6 thoughts on “Ed’s Casual Friday: 5 to 1 Book Reviews”

  1. I’m proud to say the Da Vinci Code is the only one of those best sellers I’ve read. And having read it I’m ashamed to admit I rather enjoyed it… rather like a McDonald’s fillet of fish with fries. Frankly, I thought all the 1 star reviews were the most interesting. I wonder what that says about me. 🙁

  2. A priceless gift Ed, humor for the insomniac. I feel so much better knowing that I’m not the only one who loathes Dan Brown. His writing is so pedantic, I couldn’t make it through the first chapter of Da Vinci Code. People I truly respect loved this book, and hey…I still respect their right to enjoy whatever they read. But I have an equal right to agree with all of the one-star reviews and also resent him for “spoon-feeding the masses pseudo-intellectual “Holy Blood, Holy Grail” D-grade thriller shite under a pretense of real sophistication, and getting orally serviced by The New York Times for his effort.”
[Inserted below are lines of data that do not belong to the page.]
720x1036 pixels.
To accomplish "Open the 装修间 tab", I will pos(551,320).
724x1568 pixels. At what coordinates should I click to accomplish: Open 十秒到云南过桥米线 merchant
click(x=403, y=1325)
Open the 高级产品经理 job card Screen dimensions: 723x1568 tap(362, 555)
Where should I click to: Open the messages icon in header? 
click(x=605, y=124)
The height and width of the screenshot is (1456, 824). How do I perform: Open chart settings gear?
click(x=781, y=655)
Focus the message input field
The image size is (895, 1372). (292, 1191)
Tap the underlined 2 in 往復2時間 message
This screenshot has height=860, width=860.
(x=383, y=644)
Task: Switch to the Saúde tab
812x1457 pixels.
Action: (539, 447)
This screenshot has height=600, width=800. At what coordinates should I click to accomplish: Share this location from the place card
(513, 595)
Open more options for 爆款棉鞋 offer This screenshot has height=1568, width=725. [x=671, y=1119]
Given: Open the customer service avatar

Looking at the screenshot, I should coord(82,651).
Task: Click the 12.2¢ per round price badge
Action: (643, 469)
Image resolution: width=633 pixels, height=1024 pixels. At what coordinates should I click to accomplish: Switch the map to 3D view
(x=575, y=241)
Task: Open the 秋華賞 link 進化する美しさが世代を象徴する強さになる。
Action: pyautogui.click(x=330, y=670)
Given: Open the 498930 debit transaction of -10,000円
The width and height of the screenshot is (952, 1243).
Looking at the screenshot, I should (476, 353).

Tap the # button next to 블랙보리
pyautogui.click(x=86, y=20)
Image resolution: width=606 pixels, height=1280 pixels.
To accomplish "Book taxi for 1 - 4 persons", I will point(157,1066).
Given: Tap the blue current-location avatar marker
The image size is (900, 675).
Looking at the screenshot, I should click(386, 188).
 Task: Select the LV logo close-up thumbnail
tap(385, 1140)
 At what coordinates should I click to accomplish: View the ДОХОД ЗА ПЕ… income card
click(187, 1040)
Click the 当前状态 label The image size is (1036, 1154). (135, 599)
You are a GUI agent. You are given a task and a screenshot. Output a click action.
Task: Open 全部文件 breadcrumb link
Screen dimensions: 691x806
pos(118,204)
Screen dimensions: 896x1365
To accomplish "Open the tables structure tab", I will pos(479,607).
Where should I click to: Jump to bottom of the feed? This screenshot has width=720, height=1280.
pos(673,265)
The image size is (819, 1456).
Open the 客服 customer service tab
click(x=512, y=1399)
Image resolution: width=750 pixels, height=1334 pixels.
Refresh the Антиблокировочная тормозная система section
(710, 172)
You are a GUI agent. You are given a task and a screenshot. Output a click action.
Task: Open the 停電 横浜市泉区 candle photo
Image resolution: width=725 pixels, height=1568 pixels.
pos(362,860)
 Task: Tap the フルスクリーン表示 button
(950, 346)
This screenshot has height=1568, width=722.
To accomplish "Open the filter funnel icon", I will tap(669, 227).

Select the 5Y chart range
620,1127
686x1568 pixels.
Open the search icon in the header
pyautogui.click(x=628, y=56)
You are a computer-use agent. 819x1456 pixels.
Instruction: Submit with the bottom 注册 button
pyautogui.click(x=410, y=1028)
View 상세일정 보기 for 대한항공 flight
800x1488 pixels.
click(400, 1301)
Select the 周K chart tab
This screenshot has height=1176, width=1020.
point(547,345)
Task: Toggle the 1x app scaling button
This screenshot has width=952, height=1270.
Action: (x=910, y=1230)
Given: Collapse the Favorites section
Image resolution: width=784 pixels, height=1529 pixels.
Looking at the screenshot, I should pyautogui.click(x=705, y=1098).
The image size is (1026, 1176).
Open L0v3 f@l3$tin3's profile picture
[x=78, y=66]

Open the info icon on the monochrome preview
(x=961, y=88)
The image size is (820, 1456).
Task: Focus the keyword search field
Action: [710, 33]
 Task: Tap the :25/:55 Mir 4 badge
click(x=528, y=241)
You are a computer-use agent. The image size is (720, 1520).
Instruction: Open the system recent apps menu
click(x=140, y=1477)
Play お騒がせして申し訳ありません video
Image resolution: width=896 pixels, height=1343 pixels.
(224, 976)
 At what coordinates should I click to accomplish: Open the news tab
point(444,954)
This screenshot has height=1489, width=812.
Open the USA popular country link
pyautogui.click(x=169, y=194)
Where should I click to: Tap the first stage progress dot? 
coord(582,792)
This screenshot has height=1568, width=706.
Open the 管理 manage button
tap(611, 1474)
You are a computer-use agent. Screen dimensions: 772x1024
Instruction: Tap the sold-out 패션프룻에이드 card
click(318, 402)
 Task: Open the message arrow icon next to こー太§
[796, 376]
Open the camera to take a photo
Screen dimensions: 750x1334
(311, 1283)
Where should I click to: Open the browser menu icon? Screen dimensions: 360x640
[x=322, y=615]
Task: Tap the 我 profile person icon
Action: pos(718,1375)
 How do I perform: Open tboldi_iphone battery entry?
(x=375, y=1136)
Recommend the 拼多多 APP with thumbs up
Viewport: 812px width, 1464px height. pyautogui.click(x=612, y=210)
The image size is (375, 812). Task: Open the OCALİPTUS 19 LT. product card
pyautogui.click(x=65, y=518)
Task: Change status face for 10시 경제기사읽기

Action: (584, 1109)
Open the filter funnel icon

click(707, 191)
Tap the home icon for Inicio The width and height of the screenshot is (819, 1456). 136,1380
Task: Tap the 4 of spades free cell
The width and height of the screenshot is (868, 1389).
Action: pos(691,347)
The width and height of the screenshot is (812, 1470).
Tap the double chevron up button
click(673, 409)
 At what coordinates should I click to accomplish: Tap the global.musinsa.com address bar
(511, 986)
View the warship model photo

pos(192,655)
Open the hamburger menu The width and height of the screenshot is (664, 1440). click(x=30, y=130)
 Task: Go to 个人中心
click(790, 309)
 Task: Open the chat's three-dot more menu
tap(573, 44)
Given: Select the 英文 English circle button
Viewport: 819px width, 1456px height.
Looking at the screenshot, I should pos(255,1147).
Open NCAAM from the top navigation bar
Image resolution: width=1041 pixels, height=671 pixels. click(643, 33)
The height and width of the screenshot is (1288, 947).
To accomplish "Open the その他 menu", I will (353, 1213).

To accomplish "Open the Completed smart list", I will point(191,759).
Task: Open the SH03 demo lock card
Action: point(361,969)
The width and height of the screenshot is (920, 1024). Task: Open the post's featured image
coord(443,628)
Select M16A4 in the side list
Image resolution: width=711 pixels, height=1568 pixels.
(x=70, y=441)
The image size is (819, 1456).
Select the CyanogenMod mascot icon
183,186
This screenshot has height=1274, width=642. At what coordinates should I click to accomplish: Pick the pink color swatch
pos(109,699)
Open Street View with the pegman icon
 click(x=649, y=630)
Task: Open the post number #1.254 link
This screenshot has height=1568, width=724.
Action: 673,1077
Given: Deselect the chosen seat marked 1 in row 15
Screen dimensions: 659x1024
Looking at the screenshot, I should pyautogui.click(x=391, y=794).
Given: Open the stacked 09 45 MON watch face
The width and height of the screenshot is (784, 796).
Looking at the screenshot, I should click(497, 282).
    When do we get to talk about who hated “Bridges of Madison County” the most insipid, narcissistic contribution to the Best Seller list of its decade (what decade was that, the 1990’s?) Having been born and raised in the Midwest, I’m here to say that story could never have happened in that part of the U.S. The lovers would have been busted, in a heartbeat. Everyone notices when a strange truck shows up in anyone’s driveway. The kids and the husband would have known all about it as soon as they returned from their road trip.

  3. My mother always told me, “If you can’t say something nice about someone don’t say anything at all!” I don’t write many reviews but I try to stick with that general ethos. However, having said that, it’s interesting to see such divided opinion regarding the same piece of work. Excellent post, as always, Ed.